What For? starts off with the sounds of a racetrack deep into use, for reasons someone more clever than I could probably figure out. These sounds segue into the first track, “What You Want.” It’s an emotional, deliberately paced piece, an interesting way to start off an album. Then we’re tossed into “Buffalo,” which was one of What For?’s two singles. “Buffalo” is, for lack of a better word, groovy. This song, which kicks off with a synthesizer, could serve as a fair representation of the album as a whole.

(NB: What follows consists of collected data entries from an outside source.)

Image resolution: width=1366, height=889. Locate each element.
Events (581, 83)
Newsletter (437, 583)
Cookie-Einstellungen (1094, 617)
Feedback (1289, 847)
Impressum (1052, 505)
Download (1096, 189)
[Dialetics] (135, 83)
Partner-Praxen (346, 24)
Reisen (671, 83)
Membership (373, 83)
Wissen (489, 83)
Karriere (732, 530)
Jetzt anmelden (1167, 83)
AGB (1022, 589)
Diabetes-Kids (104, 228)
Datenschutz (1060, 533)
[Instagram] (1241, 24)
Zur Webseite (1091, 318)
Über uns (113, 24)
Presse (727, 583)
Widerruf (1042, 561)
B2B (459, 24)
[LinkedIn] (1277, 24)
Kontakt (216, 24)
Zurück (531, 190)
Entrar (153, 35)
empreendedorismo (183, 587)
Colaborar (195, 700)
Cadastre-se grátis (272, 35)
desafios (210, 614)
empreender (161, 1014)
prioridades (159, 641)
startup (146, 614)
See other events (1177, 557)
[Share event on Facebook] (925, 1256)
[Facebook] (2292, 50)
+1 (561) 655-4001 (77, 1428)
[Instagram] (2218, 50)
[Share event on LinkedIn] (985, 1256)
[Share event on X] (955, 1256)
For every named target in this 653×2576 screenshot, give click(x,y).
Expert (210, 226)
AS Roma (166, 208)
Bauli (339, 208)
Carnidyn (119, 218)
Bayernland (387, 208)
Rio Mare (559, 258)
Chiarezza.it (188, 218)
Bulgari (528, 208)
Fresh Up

We’re next whisked into “The Flight,” “Empty Nesters,” and “Ratcliff.” “The Flight” is undoubtedly What For?’s weakest track. It’s not a bad song by any means, but “The Flight,” with its spacey sound effects and drawn out guitar licks, is the only song on the album that doesn’t actually put a new spin on the era it’s referencing. Fortunately, the next track is “Empty Nesters,” the first single on the album and the first song by Toro Y Moi with significant mainstream crossover potential. “Ratcliff,” the next song, is middling. With the exception of some fascinating piano work halfway through, the slow pace makes it difficult for “Ratcliff” to go anywhere.

“OK, the first half is over. Let’s get flat out strange with the rest of this thing,” is what I imagine Bundick said when crafting “Lilly,” the sixth composition on What For? This is not a bad thing. “Lilly” is really cool. It’s a dreamlike, barely lucid piece that demands to be listened to repeatedly. It’s hard to follow “Lilly” but “Spell It Out” succeeds by serving as a counterpoint to its predecessor. “Spell It Out” has some kind of ridiculous lyrics, but it’s more than a little funky and will be the favorite of many. And maybe it’s just me, but I wasn’t crazy about the following track, “Half Dome.” Quite frankly, this three minute song doesn’t feel like it fits into the album.

Toro Y Moi’s best album so far winds down with the de-escalating “Run Baby Run” and the complicated “Yeah Right.” “Run Baby Run” might be a bit bland and there may not be much to say about it, but it serves its purpose in getting the listener ready for “Yeah Right.” Without a doubt, “Yeah Right” is the most complex, sophisticated song produced by Bundick at this time. Tonal shifts and chord progressions give this song a hundred different feelings, all of which work splendidly. This is a track that twists and turns until it forces the listener to stop trying to figure out where it’s going and just enjoy the ride.

I sincerely hope What For? gains the popularity it deserves, but if it doesn’t, there’s no indication that Chaz Bundick will be all too upset. All of Toro Y Moi, but especially this album, assert that Bundick is solely looking to grow as an artist, to contribute more and more. Sure, What For? isn’t revolutionary for the state of music, but for Toro Y Moi, it’s definitely evolutionary.